2016年3月に長年勤務していた東大病院という組織を離れ、現在はどこにも所属することなく、「ひとり」という状態を満喫している矢作直樹医師が、『今を楽しむ~ひとりを自由に生きる59の秘訣』で率直に語った、「ひとりは寂しい」という世間の思い込みに振り回されることなく、ひとりであるという自由な時間を有意義に過ごす秘訣を紹介します。(初出:2017年7月27日)

孤独を楽しむ

ひとりを愛することで得られる
貴重な感覚がある

矢作直樹(やはぎなおき)
1956年、神奈川県生まれ。81年、金沢大学医学部卒業。その後、麻酔科を皮切りに救急・集中治療、内科、手術部などを経験。99年、東京大学大学院新領域創成科学研究科環境学専攻および工学部精密機械工学科教授。2001年、東京大学大学院医学系研究科救急医学分野教授および医学部附属病院救急部・集中治療部部長となり、15年にわたり東大病院の総合救急診療体制の確立に尽力する。16年3月に任期満了退官。著書には『人は死なない』(バジリコ)、『天皇』(扶桑社)、『おかげさまで生きる』(幻冬舎)、『お別れの作法』『悩まない』『変わる』(以上、ダイヤモンド社)など多数がある。
撮影:松島和彦

 孤独感を手放すというのは、自分ひとりではなく、すべての人が孤独だという事実に気づくことです。

 すると、孤独を愛することができるようになります。

 その結果、次の「5つの感覚」を獲得できるようになるのです。

 (1)寂しいと感じることがなくなる
 (2)瞬間、瞬間を楽しめるようになる
 (3)ただ生きているだけで幸せと思えるようになる
 (4)何かに困るようなことがなくなる
 (5)どこに所属しても、あるいは所属しなくても、気にならなくなる

 私はここでは、「ひとり力(りょく)」というのは「あるがままの自分と、決めるのは自分であることを認める力」であると論じています。「ひとり力」を持つことで、自分がどんな状況に置かれても怖くなくなると信じています。現に私自身がそう思っています。
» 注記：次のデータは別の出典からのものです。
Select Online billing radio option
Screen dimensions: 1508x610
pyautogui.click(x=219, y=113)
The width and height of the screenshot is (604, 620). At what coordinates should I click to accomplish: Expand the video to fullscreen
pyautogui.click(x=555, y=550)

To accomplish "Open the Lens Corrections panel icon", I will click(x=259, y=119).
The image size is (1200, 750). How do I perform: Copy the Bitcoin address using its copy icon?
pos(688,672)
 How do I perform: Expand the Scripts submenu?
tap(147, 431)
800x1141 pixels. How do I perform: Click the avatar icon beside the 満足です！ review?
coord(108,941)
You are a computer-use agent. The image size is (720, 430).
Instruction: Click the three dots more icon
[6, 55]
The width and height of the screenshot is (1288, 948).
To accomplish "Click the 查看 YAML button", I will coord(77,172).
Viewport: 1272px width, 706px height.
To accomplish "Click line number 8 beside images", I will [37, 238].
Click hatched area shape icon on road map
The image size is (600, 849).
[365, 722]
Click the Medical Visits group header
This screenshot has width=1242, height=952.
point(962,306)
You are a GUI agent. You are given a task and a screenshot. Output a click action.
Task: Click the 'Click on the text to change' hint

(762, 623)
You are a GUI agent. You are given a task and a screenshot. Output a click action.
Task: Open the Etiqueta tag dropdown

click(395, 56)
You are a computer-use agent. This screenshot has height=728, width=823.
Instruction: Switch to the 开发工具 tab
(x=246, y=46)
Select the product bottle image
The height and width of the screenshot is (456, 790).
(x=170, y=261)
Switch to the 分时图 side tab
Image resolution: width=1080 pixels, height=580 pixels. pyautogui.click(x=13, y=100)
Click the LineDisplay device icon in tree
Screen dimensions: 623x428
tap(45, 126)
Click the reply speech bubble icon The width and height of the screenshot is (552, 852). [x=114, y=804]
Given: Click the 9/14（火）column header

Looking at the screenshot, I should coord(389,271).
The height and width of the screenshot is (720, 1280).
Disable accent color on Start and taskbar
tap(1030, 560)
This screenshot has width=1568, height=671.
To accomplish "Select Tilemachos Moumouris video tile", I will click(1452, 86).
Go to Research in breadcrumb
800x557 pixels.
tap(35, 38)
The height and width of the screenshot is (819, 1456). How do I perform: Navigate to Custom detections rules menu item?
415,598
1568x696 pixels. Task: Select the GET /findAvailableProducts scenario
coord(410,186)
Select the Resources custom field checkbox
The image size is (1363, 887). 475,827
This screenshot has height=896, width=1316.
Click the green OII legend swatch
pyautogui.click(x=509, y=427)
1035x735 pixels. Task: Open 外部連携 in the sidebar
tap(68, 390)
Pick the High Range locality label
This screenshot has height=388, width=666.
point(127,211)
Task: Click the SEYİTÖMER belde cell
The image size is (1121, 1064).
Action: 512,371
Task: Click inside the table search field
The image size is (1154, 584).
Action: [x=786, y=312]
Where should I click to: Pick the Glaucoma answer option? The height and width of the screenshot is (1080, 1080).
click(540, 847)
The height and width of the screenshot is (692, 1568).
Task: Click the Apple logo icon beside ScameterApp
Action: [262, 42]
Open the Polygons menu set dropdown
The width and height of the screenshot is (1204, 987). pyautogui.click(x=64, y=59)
 そのためには、この「孤独を愛せるようになってわかる5つの感覚」を得られたらいかがでしょう。

 この話を書きながら、浮かんできたことがあります。

 今はある意味「先入観を持たない」若い世代の人が増えてきたようです。10代はもちろん、20代も30代も、ピュアな人が多く、上の世代が当たり前としてきたことに対して平気で「なぜ?」を突きつけます。

 先輩や上司が帰るまで、タイムカードを押して帰ってはいけないという不文律があったとしても、若い世代は「そんなことは意味不明」と考え、平気で帰ります。

 もちろん、帰っていいのです。上の世代がそんな行動を維持して「縦社会」を継承してきただけの話であり、会社の業績には影響しません。

 マイペースすぎるとか、何を考えているのかわからないなどと批判を受ける世代でもありますが、そういう「ベタッとしない」気質、媚びへつらうことのない気質を私は逆に好ましく感じています。

 そんなベタッとしないはずの若い世代が、ひとりでいる人間を「ぼっち」とからかうような言葉を作り出したのには、ある理由を感じます。

 思うに、ひとりでいることを好む人が増えているのではないか、と。

 からかう側にしても、いつも複数でいる、集団内の空気を読み合う、そんな状況に気疲れしているはずです。だからこそ、自分と同じ世代で増え始めた「孤独を楽しめる人」が、どこかうらやましいのではないでしょうか。

「なぜ、ひとりでいてはいけないのか?」

 そう感じる人、先入観を持たない人が、増えているのではないでしょうか。

 職場でも友人同士でも、べったりとくっつくのが嫌な人こそ、ひとりのよさを享受できるのではないでしょうか。ひとりのよさ、メリットを十分に享受しつつ、複数や集団でも最低限のコミュニケーションをとれる人。ひとり力を発揮できる人とは、そういう人です。そして、こういう人が、次の新しい社会やその仕組みを作る人たちなのでしょう。